The drive around to the Lee Ridge trailhead near the US/Canada border at Chief Mountain takes almost three hours. The hiking is worth it, however. Save for some range cattle and horses, I didn’t see any notable big game driving or on the trail. I did see some birds including a juvenile Bald Eagle and a hawk of some kind. I hiked up through the trees which always seems longer than I remember and finally broke through to the magnificent Lee Ridge. The day I headed out, the weather was sunny, crisp, and amazing.
The wind. There is the wind. It was blowing like crazy and continued until I made it back to my car the next day. There was a nice front coming on through that was to bring rain on my way out, but I get ahead of myself.
The only other souls I saw were a couple of guys from Alberta day hiking Lee Ridge. Once at the top of the ridge, after the magnificent views of Chief Mountain, Ninaki Peak and Papoose to the east, Gable Mountain to the south and the Belly River drainage to the west including Mount Cleveland, I dropped down to Gable Pass.

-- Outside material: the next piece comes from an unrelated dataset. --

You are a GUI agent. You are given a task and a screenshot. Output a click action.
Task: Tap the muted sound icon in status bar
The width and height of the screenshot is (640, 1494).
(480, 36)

From there the trail is steeper than most and passes perfect Pika habitat.
I did my first Pika survey. I heard pikas, but there wasn’t one in my survey area. After the survey, I figured it would be getting into camp at dark if I tried another one, so I hustled down to Slide Lake and made camp.
Sleep was hard to come by as the wind blew strong and in gusts all night. Finally, at 5am, I got out of bed, tore down camp and made breakfast under the light of my headlamp. I figured I might as well have my ducks in a row when it got light enough to do a survey. Just before dawn, I headed out to do the survey at the foot of the lake. One of the sweet things of this lake is that a large slide came off of Yellow Mountain blocking Otsatso Creek and forming Slide Lake. The creek percolates through a limestone boulder field that you hop over. You can see the water moving through the rocks below you.

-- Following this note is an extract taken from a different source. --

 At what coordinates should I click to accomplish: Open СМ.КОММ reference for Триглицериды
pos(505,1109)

As I approached the survey site, the light began to break and blossomed into an incredible sunrise full of color. I heard pikas around me but, once again, not in the survey site. The sun began to slice through the clouds and kiss the mountains. I finished up the survey, went to camp for the rest of my gear, and headed back up towards Gable Pass.
On the way up, I did the last two surveys. I saw Pikas near the next site and, finally, had a pika in the survey site during the survey. He eeped at me all throughout the survey which was rewarding. At the other sites, the survey was productive in finding scat and hay piles, but it’s always fun to actually SEE the little critters.
After the last survey, I packed up and headed to Gable Pass and up to the high point. It started to drizzle on me, so I put on more clothes and my rain jacket and headed out. I was greeted by horizontal rain, wind and a rainbow. Typical Glacier. It can beat you up and be incredibly beautiful.
Once I dipped back into the trees, it settled into a steady rain until right before the road when the sun broke through. It maintained the sun for a small window. On the drive home I found gray clouds and plenty more rain. I was happy to be back in the car.